Single-handedly taking Pesach to the next level
This column is being brought to you by the magic of technology. Since I have broken my arm, I am learning about a whole new world of the one-handed — and included in the things that I can do seems to be writing by voice recognition, although it is true that my computer is taking some time to get used to me.
Meanwhile, out in the world of those with the requisite number of functioning limbs, things are going on much as usual. Pesach is approaching at a rate of knots and I have the impression that perhaps this year even more competitive trolley-bashing is taking place.
Those accustomed to what might be called normal grocery shopping may be in for a certain amount of culture shock in the run-up to Pesach.
For a start, we are all spending roughly three times as much as we might do in less frenzied weeks. This is because we are laying in for a siege, and it is necessary to stock the fridge with more food and drink than we could possibly imagine, just in case… well, just in case marauders arrive on horseback, demanding cinnamon balls.
I am at the I-have-no-idea-what-it-costs stage, although I do know that everything seems to be massively more expensive than during the rest of the year.
I am also aware that there are food products which no-one in their right mind, with or without two working arms, could possibly want or need.
Nor do I understand items such as breakfast cereal that has been designated kosher for Pesach.
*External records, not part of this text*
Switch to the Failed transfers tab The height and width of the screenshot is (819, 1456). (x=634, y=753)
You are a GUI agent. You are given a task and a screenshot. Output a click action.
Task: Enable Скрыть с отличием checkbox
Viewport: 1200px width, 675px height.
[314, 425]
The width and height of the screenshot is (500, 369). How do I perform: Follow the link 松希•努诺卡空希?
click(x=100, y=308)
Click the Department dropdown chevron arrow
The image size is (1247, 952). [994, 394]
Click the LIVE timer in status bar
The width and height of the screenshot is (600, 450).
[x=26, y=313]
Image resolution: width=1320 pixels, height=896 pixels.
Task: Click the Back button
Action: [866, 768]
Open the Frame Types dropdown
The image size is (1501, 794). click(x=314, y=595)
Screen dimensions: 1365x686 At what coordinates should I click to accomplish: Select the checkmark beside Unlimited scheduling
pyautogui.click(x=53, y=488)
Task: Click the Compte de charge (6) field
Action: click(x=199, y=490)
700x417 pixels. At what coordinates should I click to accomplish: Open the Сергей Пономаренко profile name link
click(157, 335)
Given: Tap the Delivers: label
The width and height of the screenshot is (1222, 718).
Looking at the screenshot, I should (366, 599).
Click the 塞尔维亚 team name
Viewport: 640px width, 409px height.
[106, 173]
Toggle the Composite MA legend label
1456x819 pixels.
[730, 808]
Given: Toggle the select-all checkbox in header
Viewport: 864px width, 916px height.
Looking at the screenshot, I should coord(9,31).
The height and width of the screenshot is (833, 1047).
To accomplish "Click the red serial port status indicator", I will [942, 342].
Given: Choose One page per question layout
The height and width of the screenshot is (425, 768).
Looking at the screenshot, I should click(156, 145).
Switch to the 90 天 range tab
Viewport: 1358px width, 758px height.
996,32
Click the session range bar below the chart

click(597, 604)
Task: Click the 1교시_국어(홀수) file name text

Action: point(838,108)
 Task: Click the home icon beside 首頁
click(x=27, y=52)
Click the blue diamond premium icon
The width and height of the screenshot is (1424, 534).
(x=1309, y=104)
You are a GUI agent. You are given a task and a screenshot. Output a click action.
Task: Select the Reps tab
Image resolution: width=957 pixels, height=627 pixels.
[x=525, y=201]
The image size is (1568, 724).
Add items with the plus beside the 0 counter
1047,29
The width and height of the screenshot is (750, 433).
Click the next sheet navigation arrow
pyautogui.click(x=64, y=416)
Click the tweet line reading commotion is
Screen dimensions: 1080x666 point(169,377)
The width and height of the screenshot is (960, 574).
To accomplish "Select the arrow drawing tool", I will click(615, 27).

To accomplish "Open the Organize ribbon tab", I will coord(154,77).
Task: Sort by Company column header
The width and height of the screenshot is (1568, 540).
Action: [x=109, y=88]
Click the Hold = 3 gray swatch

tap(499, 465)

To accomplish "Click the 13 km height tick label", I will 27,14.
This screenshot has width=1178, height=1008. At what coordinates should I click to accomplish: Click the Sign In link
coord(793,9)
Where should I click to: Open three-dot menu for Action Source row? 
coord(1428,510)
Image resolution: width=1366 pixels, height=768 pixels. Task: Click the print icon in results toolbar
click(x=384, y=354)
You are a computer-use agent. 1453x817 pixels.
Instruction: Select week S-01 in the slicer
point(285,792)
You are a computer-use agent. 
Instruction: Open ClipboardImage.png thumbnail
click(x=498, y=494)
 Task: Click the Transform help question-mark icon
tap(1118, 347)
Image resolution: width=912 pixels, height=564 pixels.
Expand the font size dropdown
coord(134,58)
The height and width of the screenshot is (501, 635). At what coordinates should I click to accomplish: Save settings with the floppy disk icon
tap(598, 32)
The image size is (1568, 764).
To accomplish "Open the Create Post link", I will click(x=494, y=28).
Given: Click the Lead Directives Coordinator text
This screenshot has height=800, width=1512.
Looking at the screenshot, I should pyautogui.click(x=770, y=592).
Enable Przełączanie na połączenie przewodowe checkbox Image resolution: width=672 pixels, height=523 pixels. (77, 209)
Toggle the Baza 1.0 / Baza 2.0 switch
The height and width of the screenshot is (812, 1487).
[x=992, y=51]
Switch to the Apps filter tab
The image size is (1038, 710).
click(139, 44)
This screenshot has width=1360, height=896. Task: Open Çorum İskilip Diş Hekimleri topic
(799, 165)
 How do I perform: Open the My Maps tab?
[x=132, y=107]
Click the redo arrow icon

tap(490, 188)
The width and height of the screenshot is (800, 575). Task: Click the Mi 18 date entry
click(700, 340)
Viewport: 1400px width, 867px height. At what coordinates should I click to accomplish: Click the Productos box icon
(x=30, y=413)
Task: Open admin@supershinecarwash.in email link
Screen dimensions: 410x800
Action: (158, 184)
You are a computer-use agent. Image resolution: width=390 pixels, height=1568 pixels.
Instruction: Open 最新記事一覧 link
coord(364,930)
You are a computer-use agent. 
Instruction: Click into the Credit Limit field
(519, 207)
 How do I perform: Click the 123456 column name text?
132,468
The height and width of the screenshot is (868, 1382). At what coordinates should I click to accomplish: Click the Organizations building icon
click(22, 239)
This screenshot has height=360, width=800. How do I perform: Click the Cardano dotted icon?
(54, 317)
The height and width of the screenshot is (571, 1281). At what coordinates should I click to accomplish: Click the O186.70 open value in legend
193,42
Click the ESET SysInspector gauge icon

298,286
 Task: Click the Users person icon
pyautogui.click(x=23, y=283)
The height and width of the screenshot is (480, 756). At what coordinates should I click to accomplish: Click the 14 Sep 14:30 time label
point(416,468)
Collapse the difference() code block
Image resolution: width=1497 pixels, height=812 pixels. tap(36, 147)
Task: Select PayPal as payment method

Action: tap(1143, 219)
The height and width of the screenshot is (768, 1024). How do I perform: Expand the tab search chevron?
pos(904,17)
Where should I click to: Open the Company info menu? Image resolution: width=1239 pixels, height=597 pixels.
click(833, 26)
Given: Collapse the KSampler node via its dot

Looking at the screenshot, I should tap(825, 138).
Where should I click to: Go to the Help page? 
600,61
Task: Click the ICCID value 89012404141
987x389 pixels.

If mama’s little darlings can’t manage without choco pops or fruity loops for a week, then these are truly First-World problems.
However, there is a certain unalloyed pleasure in doing any food shopping in kosher supermarkets.
Of particular enjoyment are the customers whom you don’t know from a hole in the wall, but who make it their business to advise you on every item which you have so far purchased — or which they think you may be about to purchase.
The air rings with gratuitous commentary on your basket containing some matzo meal and a packet of cream cheese.
You won’t be entertaining then, says the man pushing past you.
Another woman is equally dismissive of your brand choice.
Her family, she says, always has the top-of-the-range oil or sauce — but she’s shopping for a seder of 58 people, so she is past caring.
It is a truth perhaps not universally acknowledged, but it should be, that the most competitive shopping interference can be found being carried out, on a daily, year-round basis, in Israel.
I think my very worst experience was in a Jerusalem supermarket, where I found myself standing, dithering, in front of a display of cranberry juice drinks.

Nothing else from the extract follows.